Much of the scientific controversy around COVID-19 can be attributed to a "fog of war" condition that prevailed during the pandemic, as people struggled to adapt and death tolls mounted. Let's talk about the elephant in the room, though, which is the fact that certain sources appear to have spread empirically unsupported ideas for personal or political gain. During the early pandemic, a large number of empirically unsupported statements about SARS-CoV-2 were in posts that also emphasized political themes connected to then-President Trump. Current NIH Director Dr. Jay Bhattacharya wrote the "Great Barrington Declaration" in 2020 calling for an end to social distancing measures in order to build herd immunity by letting more people be exposed to SARS-CoV-2. And by far the most common source of empirically unsupported information during that time period was current Health & Human Services Secretary Robert F. Kennedy Jr. Those same folks are now in charge of the agencies that make official government recommendations, which is scrambling the usual process by which parents often make decisions about their children's vaccination schedules. 

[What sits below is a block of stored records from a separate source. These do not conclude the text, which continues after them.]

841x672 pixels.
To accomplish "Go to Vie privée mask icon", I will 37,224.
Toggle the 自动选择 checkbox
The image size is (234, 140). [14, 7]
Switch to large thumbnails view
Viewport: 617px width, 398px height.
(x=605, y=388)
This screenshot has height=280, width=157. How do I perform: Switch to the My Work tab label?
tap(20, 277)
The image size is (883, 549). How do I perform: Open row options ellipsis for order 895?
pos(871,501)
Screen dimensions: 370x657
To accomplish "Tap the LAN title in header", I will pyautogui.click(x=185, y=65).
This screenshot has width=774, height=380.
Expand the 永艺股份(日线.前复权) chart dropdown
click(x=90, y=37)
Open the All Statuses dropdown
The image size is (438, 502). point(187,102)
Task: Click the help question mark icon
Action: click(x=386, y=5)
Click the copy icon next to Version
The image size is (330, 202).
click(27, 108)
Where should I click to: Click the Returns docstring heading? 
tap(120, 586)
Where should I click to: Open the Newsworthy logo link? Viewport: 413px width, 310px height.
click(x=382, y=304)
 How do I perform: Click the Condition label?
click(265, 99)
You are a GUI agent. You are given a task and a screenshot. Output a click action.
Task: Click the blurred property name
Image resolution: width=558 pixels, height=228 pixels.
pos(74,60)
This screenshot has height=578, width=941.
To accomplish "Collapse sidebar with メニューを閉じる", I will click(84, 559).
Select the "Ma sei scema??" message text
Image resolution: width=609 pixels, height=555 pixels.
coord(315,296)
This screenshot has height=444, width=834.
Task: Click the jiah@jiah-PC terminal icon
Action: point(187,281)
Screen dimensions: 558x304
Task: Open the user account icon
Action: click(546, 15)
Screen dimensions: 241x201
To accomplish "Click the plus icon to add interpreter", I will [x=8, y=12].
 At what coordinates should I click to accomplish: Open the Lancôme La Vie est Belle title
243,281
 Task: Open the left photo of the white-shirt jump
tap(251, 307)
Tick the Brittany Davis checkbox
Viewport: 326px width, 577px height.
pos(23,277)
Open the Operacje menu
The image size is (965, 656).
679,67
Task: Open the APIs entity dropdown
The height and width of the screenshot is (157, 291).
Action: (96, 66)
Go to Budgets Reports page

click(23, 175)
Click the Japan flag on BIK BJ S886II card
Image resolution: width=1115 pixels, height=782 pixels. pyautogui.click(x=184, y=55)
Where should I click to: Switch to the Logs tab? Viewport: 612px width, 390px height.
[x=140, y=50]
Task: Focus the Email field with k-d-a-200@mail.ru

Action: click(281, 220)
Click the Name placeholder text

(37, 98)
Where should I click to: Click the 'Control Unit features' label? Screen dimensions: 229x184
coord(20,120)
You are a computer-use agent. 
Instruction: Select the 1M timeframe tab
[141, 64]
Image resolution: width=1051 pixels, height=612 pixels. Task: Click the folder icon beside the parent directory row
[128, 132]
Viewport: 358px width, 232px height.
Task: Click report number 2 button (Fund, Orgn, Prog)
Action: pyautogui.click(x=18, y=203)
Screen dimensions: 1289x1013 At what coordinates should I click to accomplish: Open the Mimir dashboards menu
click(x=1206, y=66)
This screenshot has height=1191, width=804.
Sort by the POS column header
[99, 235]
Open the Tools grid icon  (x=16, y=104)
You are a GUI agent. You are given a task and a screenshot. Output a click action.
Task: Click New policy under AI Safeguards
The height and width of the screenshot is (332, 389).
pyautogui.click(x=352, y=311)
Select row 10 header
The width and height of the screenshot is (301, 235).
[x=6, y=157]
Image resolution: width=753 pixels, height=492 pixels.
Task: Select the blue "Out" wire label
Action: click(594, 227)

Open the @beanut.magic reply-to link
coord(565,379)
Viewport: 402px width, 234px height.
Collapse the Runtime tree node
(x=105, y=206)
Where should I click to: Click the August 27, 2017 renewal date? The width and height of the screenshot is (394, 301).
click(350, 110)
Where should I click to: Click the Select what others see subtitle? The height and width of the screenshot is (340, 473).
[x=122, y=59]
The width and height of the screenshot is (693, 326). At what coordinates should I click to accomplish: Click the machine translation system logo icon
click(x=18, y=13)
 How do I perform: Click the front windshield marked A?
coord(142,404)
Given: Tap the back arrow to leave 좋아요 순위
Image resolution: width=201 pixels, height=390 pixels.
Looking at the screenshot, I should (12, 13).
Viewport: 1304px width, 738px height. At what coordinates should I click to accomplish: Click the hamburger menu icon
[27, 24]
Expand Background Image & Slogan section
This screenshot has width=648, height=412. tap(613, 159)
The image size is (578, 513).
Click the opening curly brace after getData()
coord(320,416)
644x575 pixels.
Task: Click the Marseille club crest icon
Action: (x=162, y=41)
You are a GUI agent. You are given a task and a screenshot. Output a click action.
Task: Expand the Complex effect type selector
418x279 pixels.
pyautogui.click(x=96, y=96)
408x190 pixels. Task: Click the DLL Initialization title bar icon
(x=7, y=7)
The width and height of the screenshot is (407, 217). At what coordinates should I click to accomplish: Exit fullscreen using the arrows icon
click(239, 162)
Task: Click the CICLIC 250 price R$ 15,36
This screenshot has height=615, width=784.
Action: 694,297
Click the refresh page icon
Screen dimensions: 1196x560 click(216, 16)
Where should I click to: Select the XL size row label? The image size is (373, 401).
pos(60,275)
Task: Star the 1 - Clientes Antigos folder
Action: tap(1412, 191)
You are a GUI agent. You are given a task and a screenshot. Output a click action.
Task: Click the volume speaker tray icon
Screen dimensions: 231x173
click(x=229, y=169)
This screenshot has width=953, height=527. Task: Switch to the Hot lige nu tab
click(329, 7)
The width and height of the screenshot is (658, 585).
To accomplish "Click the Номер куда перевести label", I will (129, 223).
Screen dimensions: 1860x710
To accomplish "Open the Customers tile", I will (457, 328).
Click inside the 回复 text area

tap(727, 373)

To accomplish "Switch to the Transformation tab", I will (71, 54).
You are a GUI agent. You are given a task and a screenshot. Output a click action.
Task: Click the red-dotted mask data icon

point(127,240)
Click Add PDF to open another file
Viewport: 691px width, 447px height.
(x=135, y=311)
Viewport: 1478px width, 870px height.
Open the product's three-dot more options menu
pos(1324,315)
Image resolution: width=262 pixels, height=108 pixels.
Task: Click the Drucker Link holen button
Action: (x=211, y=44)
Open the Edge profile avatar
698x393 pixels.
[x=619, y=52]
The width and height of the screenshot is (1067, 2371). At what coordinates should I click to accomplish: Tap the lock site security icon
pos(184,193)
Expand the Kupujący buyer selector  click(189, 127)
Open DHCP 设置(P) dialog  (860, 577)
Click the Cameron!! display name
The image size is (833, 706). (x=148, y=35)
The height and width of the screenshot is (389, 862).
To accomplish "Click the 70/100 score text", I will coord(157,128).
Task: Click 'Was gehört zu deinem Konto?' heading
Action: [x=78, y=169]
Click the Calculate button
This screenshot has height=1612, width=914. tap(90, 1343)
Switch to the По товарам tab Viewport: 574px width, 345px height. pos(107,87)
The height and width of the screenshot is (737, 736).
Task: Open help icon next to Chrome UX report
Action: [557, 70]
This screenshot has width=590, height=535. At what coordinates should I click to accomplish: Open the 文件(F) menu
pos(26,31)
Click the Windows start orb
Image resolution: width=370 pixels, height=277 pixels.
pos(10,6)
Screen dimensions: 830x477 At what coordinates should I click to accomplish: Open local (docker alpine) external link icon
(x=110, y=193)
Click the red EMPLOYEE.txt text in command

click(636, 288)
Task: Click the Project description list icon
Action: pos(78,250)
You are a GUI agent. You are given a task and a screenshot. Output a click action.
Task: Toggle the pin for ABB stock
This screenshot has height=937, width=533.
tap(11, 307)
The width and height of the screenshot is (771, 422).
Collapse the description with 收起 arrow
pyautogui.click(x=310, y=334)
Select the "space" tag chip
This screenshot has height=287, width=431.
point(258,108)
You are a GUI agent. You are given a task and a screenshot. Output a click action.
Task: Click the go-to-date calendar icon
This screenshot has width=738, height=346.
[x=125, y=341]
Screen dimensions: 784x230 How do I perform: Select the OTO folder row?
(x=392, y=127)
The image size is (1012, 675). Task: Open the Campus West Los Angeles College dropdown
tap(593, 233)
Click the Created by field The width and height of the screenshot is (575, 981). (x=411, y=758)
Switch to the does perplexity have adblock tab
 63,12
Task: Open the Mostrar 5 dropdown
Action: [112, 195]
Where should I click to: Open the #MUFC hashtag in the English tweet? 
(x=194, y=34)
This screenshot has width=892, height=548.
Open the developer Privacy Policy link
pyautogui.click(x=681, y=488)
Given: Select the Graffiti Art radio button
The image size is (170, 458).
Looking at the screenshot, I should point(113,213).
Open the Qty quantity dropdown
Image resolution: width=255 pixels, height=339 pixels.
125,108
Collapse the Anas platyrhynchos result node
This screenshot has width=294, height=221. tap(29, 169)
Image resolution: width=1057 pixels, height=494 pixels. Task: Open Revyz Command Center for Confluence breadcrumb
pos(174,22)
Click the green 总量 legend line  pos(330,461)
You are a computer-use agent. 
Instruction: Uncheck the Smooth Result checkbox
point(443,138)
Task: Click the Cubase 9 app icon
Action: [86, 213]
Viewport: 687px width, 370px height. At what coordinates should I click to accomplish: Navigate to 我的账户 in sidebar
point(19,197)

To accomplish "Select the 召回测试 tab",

One potential strategy for dealing with misinformation is just to ignore it, which is often recommended because repeating false information may have the inadvertent effect of reinforcing it. But if a theory has already gained traction, then some of the strategies to debunk it involve consistency, vividness of the new information, authority of the people providing countervailing information, similarity of those people to oneself, and other factors that are typically involved in establishing the credibility of ideas. Or it might be possible to reframe the issue so that it appears to be a new question based on new data – e.g., the recommendation to use high-filtration masks rather than cloth masks – which might persuade people to give it a new look. And one recent study showed that providing information about how people benefit from others' adoption of empirically unsupported beliefs can increase their willingness to consider alternative information. (The finding mirrors one from adolescent smoking-cessation campaigns, where the key message "cigarette companies are lying to you" was much more persuasive than information about smoking's health risks). A focus on values (consistent with Haidt's theory) is probably important. And at a meta level, it may help to teach people the "four moves and a habit" to think critically about any online information they come across. 

But step one is probably just to stop using loaded terms like "misinformation" and "conspiracy theories," to listen to the underlying concerns behind empirically unsupported beliefs, and to pay more attention to the patient-preference component of evidence-based practice. As scientists, we don't know everything, and a more realistic acknowledgment of that fact might help to bridge the gap in current conversations about vaccines.